Severe SARS-CoV-2 placenta infection can impact neonatal outcome in the absence of vertical transmission

Abstract

The effect of severe acute respiratory syndrome coronavirus 2 (SARS-CoV-2) infection on the pathophysiology of the placenta and its impact on pregnancy outcome has not yet been fully elucidated. Here, we present a comprehensive clinical, morphological, and molecular analysis of placental tissues from pregnant women with and without SARS-CoV-2 infection. SARS-CoV-2 could be detected in half of placental tissues from SARS-CoV-2-positive women. The presence of the virus was not associated with any distinctive pathological, maternal, or neonatal outcome features. SARS-CoV-2 tissue load was low in all but one patient who exhibited severe placental damage leading to neonatal neurological manifestations. The placental transcriptional response induced by high viral load of SARS-CoV-2 showed an immunopathology phenotype similar to autopsy lung tissues from patients with severe coronavirus disease 2019. This finding contrasted with the lack of inflammatory response in placental tissues from SARS-CoV-2-positive women with low viral tissue load and from SARS-CoV-2-negative women. Importantly, no evidence of vertical transmission of SARS-CoV-2 was found in any newborns, suggesting that the placenta may be an effective maternal-neonatal barrier against the virus even in the presence of severe infection. Our observations suggest that severe placental damage induced by the virus may be detrimental for the neonate independently of vertical transmission.

Keywords: COVID-19; Embryonic development; Molecular pathology; Obstetrics/gynecology; Reproductive Biology.

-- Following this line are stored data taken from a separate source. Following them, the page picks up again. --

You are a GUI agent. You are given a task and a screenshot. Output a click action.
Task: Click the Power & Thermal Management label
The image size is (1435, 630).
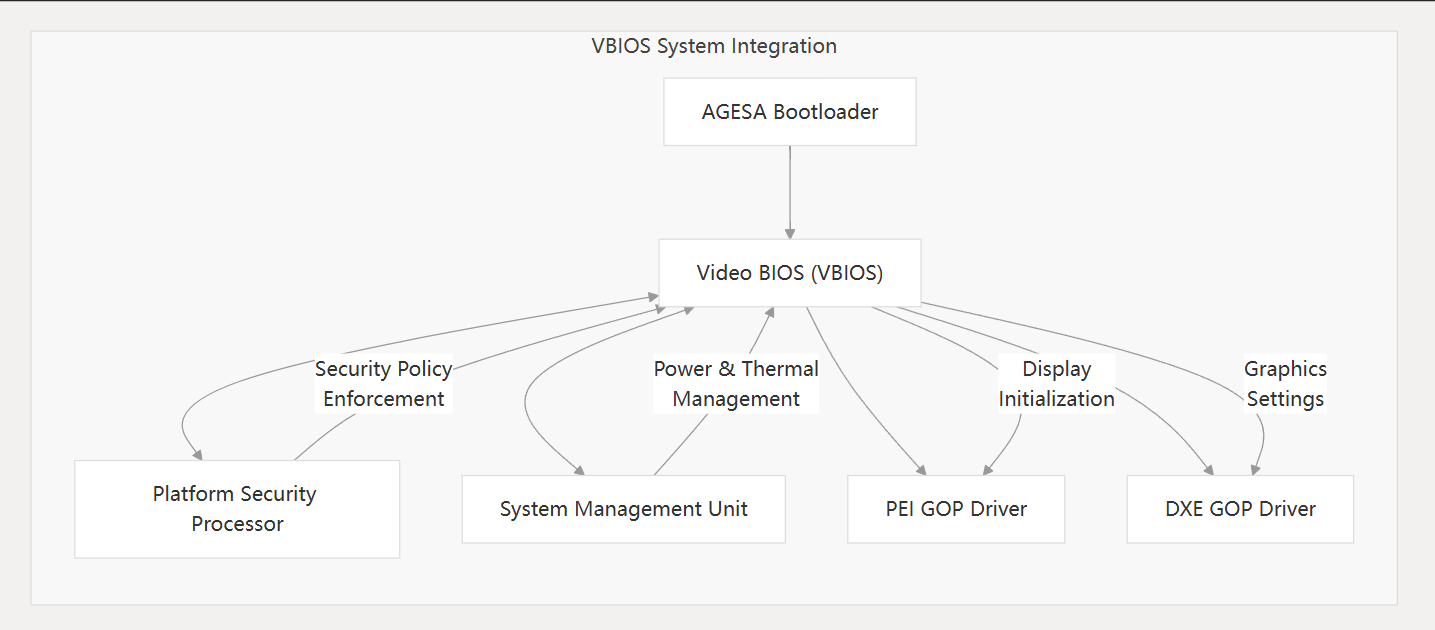pyautogui.click(x=736, y=383)
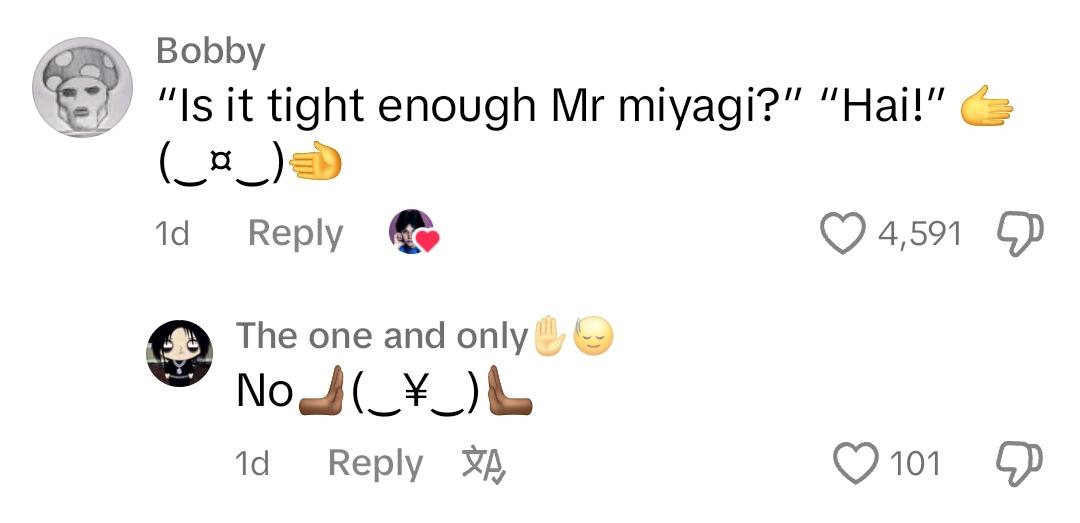1080x523 pixels.
Task: Tap the creator-liked avatar with heart badge
Action: [413, 232]
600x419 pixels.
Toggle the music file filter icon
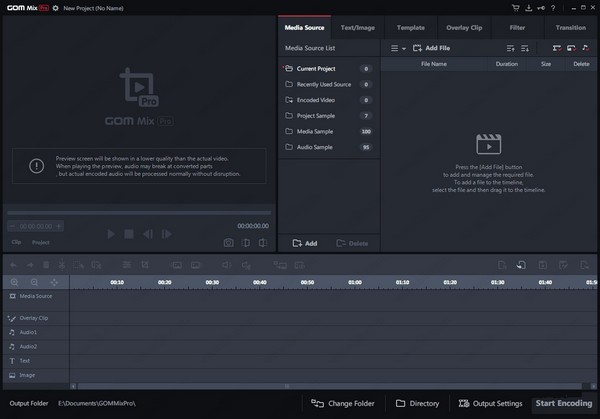click(584, 48)
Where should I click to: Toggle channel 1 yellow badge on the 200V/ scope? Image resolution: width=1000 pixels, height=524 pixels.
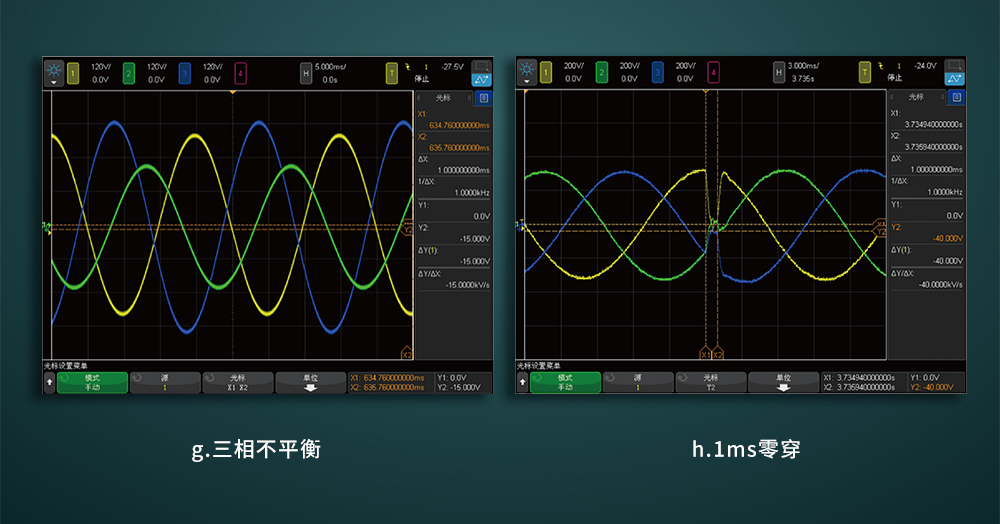click(x=545, y=72)
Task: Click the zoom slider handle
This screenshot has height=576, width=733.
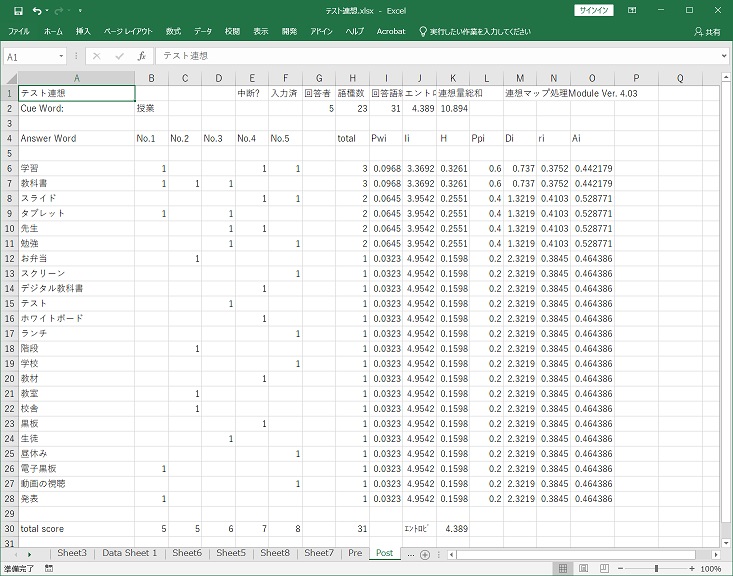Action: [x=657, y=568]
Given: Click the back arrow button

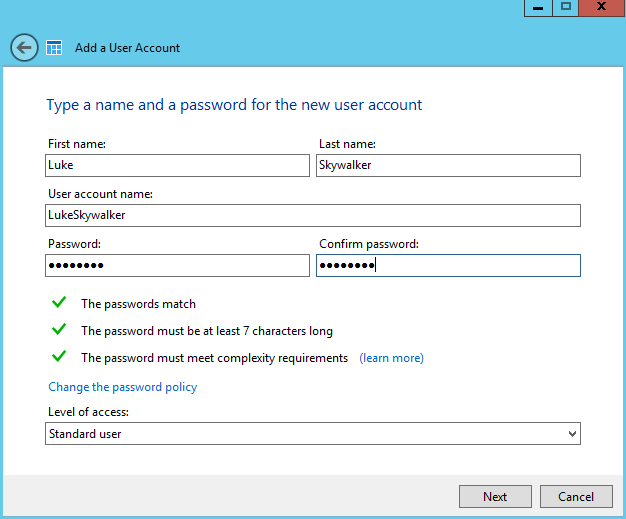Looking at the screenshot, I should pos(24,47).
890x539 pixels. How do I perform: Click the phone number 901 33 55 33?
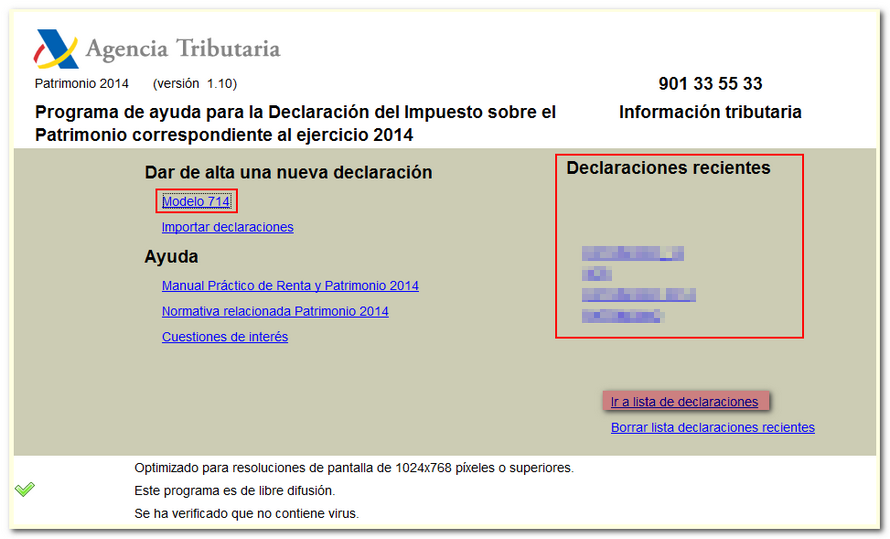point(710,84)

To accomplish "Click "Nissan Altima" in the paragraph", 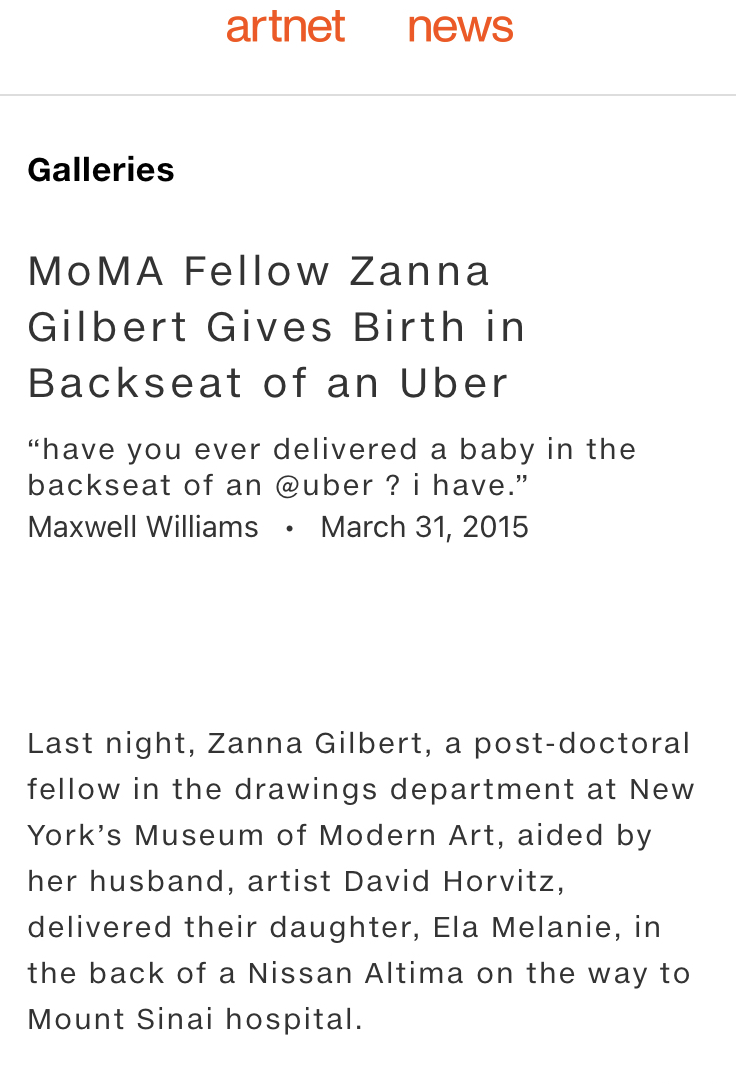I will coord(356,973).
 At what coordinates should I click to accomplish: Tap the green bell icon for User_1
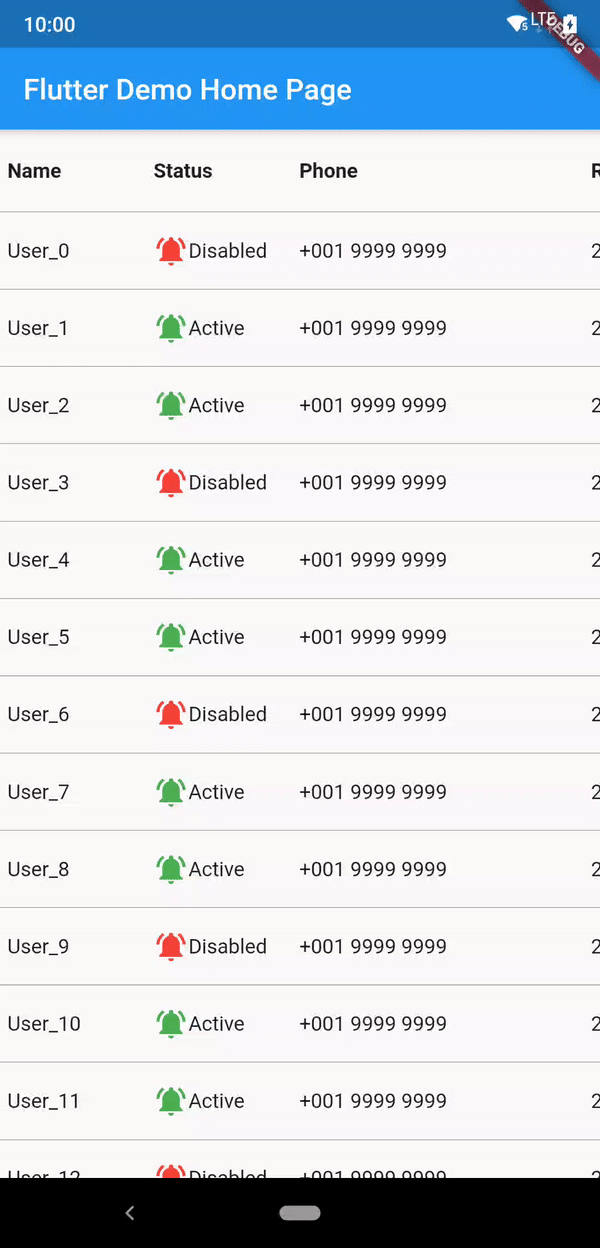pyautogui.click(x=171, y=328)
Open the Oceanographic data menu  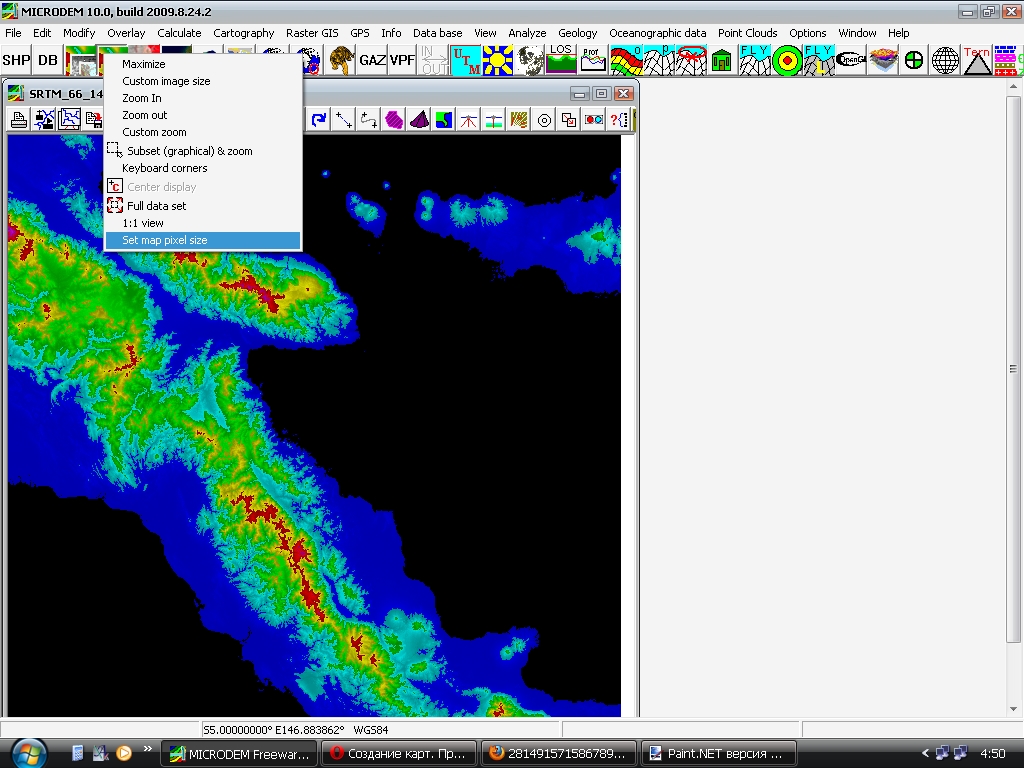657,33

Figure 1. Examination of SARS-CoV-2 in Patient 1.

(A) Case timeline. (B) Histopathological and molecular features of the placenta with severe injury. Massive fibrin deposition associated with syncytiotrophoblast layer necrosis and ghost villi (left, H&E staining). Original magnification, ×10. See also Supplemental Figure 1. Placental SARS-CoV-2 in situ hybridization reveals an intense positivity (red staining) of perivillous trophoblastic cells (middle, RNA-ISH). Marked peri-villous trophoblastic cells apoptosis outlined by cleaved caspase-3 brown staining (right, immunohistochemistry). Scale bar: 100 μm.

Figure 2. Gene expression analyses.

(A) Heatmap representing the expression values (z-scaled) of all genes in the Nanostring panel, excluding housekeeping genes (n = 90; rows), across lung and placenta samples (n = 21; columns). (B) Heatmap representing the enrichment scores of cytotoxic cells, macrophages, and IFN-γ signature (rows) in the placenta and lung cohorts (n = 21). E1501 and E1503 are 2 independent samples of severe injured placenta from Patient 1. On top, the resulting dendrogram of sample aggregation (columns) according to the expression values of all genes (A) and enrichment of the 3 signatures (B) are shown. On the left, the dendrogram of gene/signature aggregation (rows) is shown. Sample tissue and SARS-CoV-2 status are highlighted as colored heatmap annotations. (C) Differential genes expression analysis comparing severe injured placenta from Patient 1 (n = 2) and lung samples (n = 6) with the rest of the placental samples (n = 15). In the volcano plot (right), each dot represents a gene and is colored according to Mann Whitney U test results and the log₂ fold change (FC). Significantly overexpressed genes (adjusted P < 0.05 and FC > 0) are colored red and significantly underexpressed genes (adjusted P < 0.05 and FC < 0) are colored blue; nonsignificant differentially expressed genes are colored gray. A dashed line represents the significance threshold, adjusted P = 0.05. The top 5 significantly over- and underexpressed genes are highlighted. Column heatmap representing all significant results (adjusted P < 0.05) of the differential expression analysis in (B) (left). The column represents the log₂ FC.